Once I had all the above three files, I created them into 3 different dataframes which are shown below.

- *archive_df* - this is a dataset "twitter-archive-enhanced.csv" which was converted into a dataframe and gives information on basic tweet data.  

- *tweets_info_df* - This dataset will contain information like tweet_id, no of retweets and no of favorites etc.,

- *image_predictions_df* - This dataset will contain information about predictions about the image.


### II. Assesing the data

In the below, each column of each table in this twitter dataset is described. 
To see the table that goes hand in hand with these descriptions, I displayed each table in its entirety by displaying the pandas DataFrame that it was gathered into. 
This task is the mechanical part of visual assessment in pandas.

#### 1.`Enhanced Twitter Archive`

The WeRateDogs Twitter archive contains basic tweet data for all 5000+ of their tweets, but not everything. One column the archive does contain though: each tweet's text, which  used to extract rating, dog name, and dog "stage" (i.e. doggo, floofer, pupper, and puppo) to make this Twitter archive "enhanced." Of the 5000+ tweets, we have filtered for tweets with ratings only (there are 2356).

`archive_df` columns and their description:
    
- **tweet_id**: the unique identifier for each of the tweet
- **in_reply_to_status_id**: the status id for the reply given to the tweet id
- **in_reply_to_user_id**: the status id for the reply given to the tweet id ( w.r.t user id)
- **timestamp**: Date and time the tweet was created, in Excel-friendly format.
- **source**: the web link as source
- **text**: the corresponding tweets text
- **retweeted_status_id**: the status id for the reply given to the tweet id i.e., for the retweeted id
- **retweeted_status_user_id**: the status id for the reply given to the tweet id ( w.r.t user id) i.e., for the retweeted id
- **retweeted_status_timestamp**: Date and time the tweet was created, in Excel-friendly format.
- **expanded_urls**: Expanded version of url1; URL entered by user and displayed in Twitter. Note that the user-entered URL may itself be a shortened URL, e.g. from bit.ly.
- **rating_numerator**: the ranking given by the user
- **rating_denominator**: The reference ranking given by the user 
- **name**: the breed or dog's name
- **doggo**, **floofer**,  **pupper**, **puppo** -- The stage of the dog

the link to the twitter data columns description can be found [here ](https://sfm.readthedocs.io/en/1.4.3/data_dictionary.html)

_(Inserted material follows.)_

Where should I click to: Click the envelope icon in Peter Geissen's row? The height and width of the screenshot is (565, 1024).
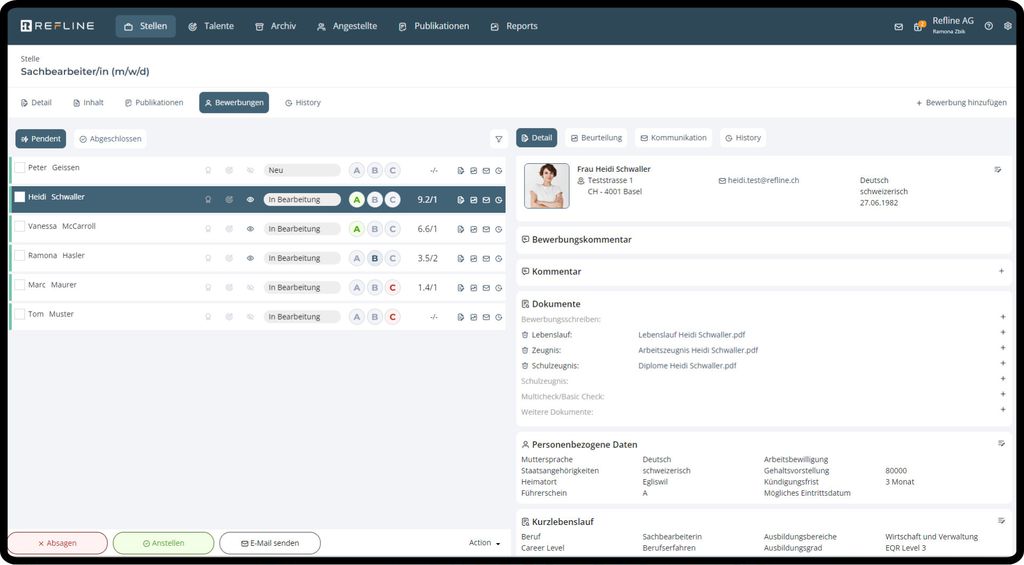coord(486,171)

#### `Quality - archive_df`

1. Missing values in columns from in_reply_to_status_id, in_reply_to_user_id, retweeted_status_id , retweeted_status_user_id,
  retweeted_status_timestamp, expanded_urls
  
2. rating_numerator and rating_denominator have some incosistent values in the numerator and denominator (some of them showing as high as 1776, 170 respectively

3. tweet id 835246439529840640 has a rating of denominator = 0

4.  Crazy names found for dogs - **'infuriating', 'just', 'life', 'light', 'mad', 'my', 'not', 'officially', 'old', 'one', 'quite', 'space', 'such', 'the',  'this', 'unacceptable', 'very'**

5. timestamp and retweeted_status_timestamp must be of datetime instead of the object

6. in_reply_to_status_id, in_reply_to_user_id, retweeted_status_id, retweeted_status_user_id must be **integers** instead of **float** ( They have id's similar to tweet_id) 

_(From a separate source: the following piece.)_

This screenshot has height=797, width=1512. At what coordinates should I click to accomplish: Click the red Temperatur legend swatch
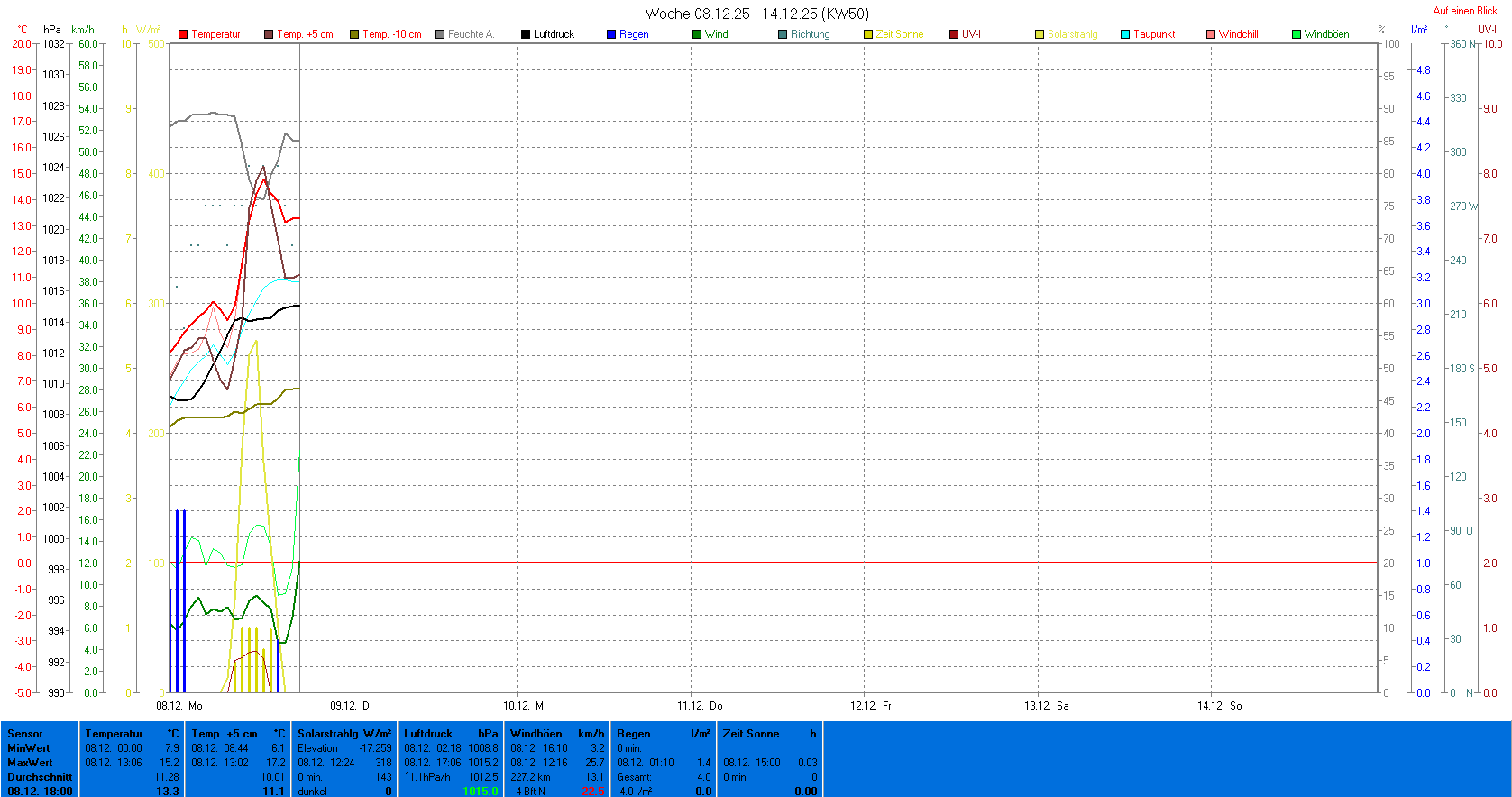click(x=183, y=34)
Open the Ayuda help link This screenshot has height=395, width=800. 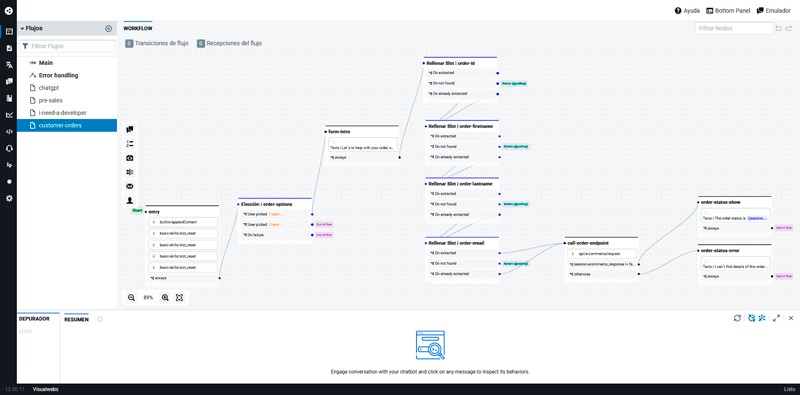point(687,10)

7. The columns which have missing values in doggo, floofer, pupper , puppo - has **None** instead of **NaN**

8. We see that the information of text is truncated to 50 characters. Anything in excess is ellipsized


  

#### 2. `Tweets_info_df`

`Tweets_info_df` columns and their description:

- **tweet_id**: The unique identifier for each of the tweet
- **retweets**: The count of retweets done by user
- **favorites**: The count of favorites done by user
- **followers**: The count of number of followers
- **friends**: The count of number of friends

#### `Quality - tweets_info_df` table

- 14 tweet ids information is Missing 



#### 3. `Quality - image_predictions_df :`

WeRateDogs Twitter archive was ran through a neural network that can classify breeds of dogs. The results: a table full of image predictions (the top three only) alongside each tweet ID, image URL, and the image number that corresponded to the most confident prediction (numbered 1 to 4 since tweets can have up to four images).

`image_predictions_df` columns and their description:
    
- **tweet_id**: tweet_id is the last part of the tweet URL after "status/"
- **jpg_url**: Image link or URL
- **img_num**: Image number
- **p1**: p1 is the algorithm's #1 prediction for the image in the tweet 
- **p1_conf**: p1_conf is how confident the algorithm is in its #1 prediction
- **p1_dog**: p1_dog is whether or not the #1 prediction is a breed of dog
- **p2**: is the algorithm's second most likely prediction
- **p2_conf**: is how confident the algorithm is in its #2 prediction
- **p2_dog**:  is whether or not the #2 prediction is a breed of dog 
- **p3**: p3 is the algorithm's #3 prediction for the image in the tweet
- **p3_conf**: p3_conf is how confident the algorithm is in its #3 prediction
- **p3_dog**: p3_dog is whether or not the #3 prediction is a breed of dog


`Quality - image_predictions_df` table:

- only 2075 tweetIds have images


### III. Cleaning

For cleaning all the 3 dataframes, Here are the steps I followed before after joining the dataframes.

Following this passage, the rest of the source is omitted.